* Short task *
Rewrite everything from "Here's a version" down to "comment is attached." in the patch email, changing "readable" to "clear".

On Tue, Oct 4, 2011 at 1:46 PM, Heikki Linnakangas <
heikki.linnakangas@enterprisedb.com> wrote:

Ok. Could you phrase that as a code comment?

Here's a version of the patch I've been working on. There's no functional
changes, just a lot of moving things around, comment changes, etc. to
hopefully make it more readable.

Thanks for your work on this patch. Patch with comment is attached.

------
With best regards,
Alexander Korotkov.

Attachments:

double-sorting-split-0.5.patchtext/x-patch; charset=US-ASCII; name=double-sorting-split-0.5.patchDownload
*** a/src/backend/access/gist/gistproc.c
--- b/src/backend/access/gist/gistproc.c
***************
*** 26,31 **** static bool gist_box_leaf_consistent(BOX *key, BOX *query,
--- 26,35 ----
  static double size_box(Datum dbox);
  static bool rtree_internal_consistent(BOX *key, BOX *query,
  						  StrategyNumber strategy);
+ static BOX *empty_box(void);
+ 
+ /* Minimal possible ratio of split */
+ #define LIMIT_RATIO 0.3
  
  
  /**************************************************
***************
*** 49,78 **** rt_box_union(PG_FUNCTION_ARGS)
  	PG_RETURN_BOX_P(n);
  }
  
- static Datum
- rt_box_inter(PG_FUNCTION_ARGS)
- {
- 	BOX		   *a = PG_GETARG_BOX_P(0);
- 	BOX		   *b = PG_GETARG_BOX_P(1);
- 	BOX		   *n;
- 
- 	n = (BOX *) palloc(sizeof(BOX));
- 
- 	n->high.x = Min(a->high.x, b->high.x);
- 	n->high.y = Min(a->high.y, b->high.y);
- 	n->low.x = Max(a->low.x, b->low.x);
- 	n->low.y = Max(a->low.y, b->low.y);
- 
- 	if (n->high.x < n->low.x || n->high.y < n->low.y)
- 	{
- 		pfree(n);
- 		/* Indicate "no intersection" by returning NULL pointer */
- 		n = NULL;
- 	}
- 
- 	PG_RETURN_BOX_P(n);
- }
- 
  /*
   * The GiST Consistent method for boxes
   *
--- 53,58 ----
***************
*** 194,279 **** gist_box_penalty(PG_FUNCTION_ARGS)
  	PG_RETURN_POINTER(result);
  }
  
- static void
- chooseLR(GIST_SPLITVEC *v,
- 		 OffsetNumber *list1, int nlist1, BOX *union1,
- 		 OffsetNumber *list2, int nlist2, BOX *union2)

* Raw data *
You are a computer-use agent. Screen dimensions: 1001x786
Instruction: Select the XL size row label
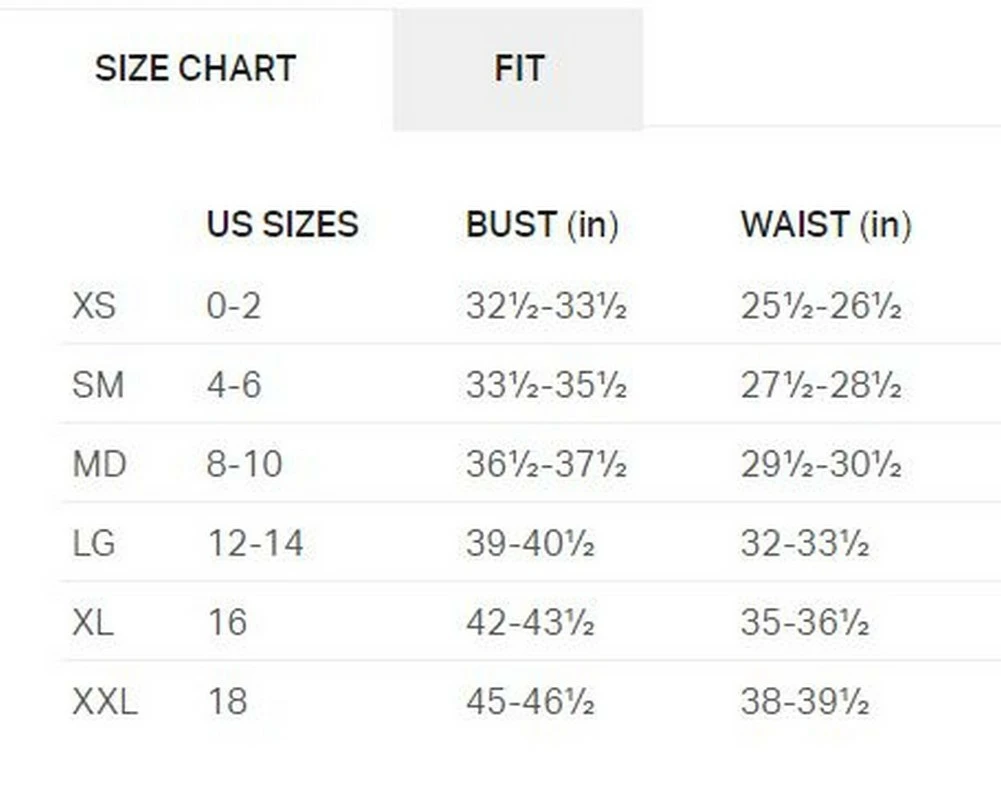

* The output *
Here's a version of the patch I've been working on. There's no functional
changes, just a lot of moving things around, comment changes, etc. to
hopefully make it more clear.

Thanks for your work on this patch. Patch with comment is attached.